TEXT PROVIDED ::
===

# My baby girl is saved



## fd1228 (Apr 5, 2012)

Tonight my wife and I are so proud of Riley our 5yr old. She made the most important decision of her life.  I am proud to announce she said the sinners prayer and asked Jesus to come into her heart.


----------



## StriperAddict (Apr 6, 2012)

Angels are rejoicing, and so do those who know His love.

Blessings to her and strength to you & family as you train her up in the Lord!


----------



## Meriwether Mike (Apr 6, 2012)

Congrats to you and your little girl!


----------



## Inthegarge (Apr 6, 2012)

Best news ever !!!!!!!!!!!!!!!!!!!!!!  Praying for her in her walk with Christ..........


----------



## doublebrowtine (Apr 6, 2012)

That's AWESOME


----------



## deermaster13 (Apr 6, 2012)

Nothing better!!!!


----------



## bamaboy (Apr 6, 2012)

A-W-E-S-O-M-E!!!!!!!! God is rejoicing!!! Congrats to you all!!!


----------



## HawgWild23 (Apr 6, 2012)

AMEN AMEN. My 6 year old said the same thing last year at our vacation bible school.


----------



## chevyman10709 (Apr 6, 2012)

Great news!


----------



## hobbs27 (Apr 6, 2012)

Cant wait till my 4 year old comes under conviction and finds an old fashion altar to accept Jesus...We're sending up prayers today that God may save her when the time is right.


----------



## Paymaster (Apr 7, 2012)

Awesome News!!!!!!!!!!!!!!


----------



## speedcop (Apr 9, 2012)

amazing how a five year old can bring tears of joy to an old gon member. Brings back fond memories of my daughters and their decisions for Christ. WE PROUD FOR HER!!!


----------



## lagrangedave (Apr 9, 2012)

Huh?


----------

===

CHALLENGE :: From the forum thread above, extract the passage starting at "## Paymaster (Apr" and ending at "PROUD FOR HER!!!", copied word for word.

SOURCE MATERIAL ::
===

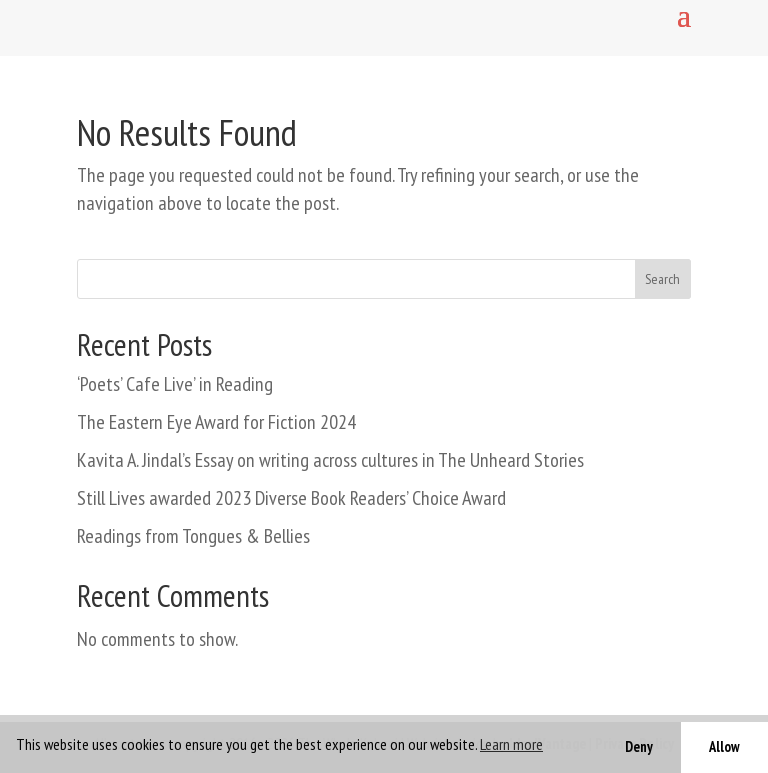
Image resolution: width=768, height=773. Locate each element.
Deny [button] (639, 746)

===

RESPONSE BELOW ::
## Paymaster (Apr 7, 2012)

Awesome News!!!!!!!!!!!!!!


----------



## speedcop (Apr 9, 2012)

amazing how a five year old can bring tears of joy to an old gon member. Brings back fond memories of my daughters and their decisions for Christ. WE PROUD FOR HER!!!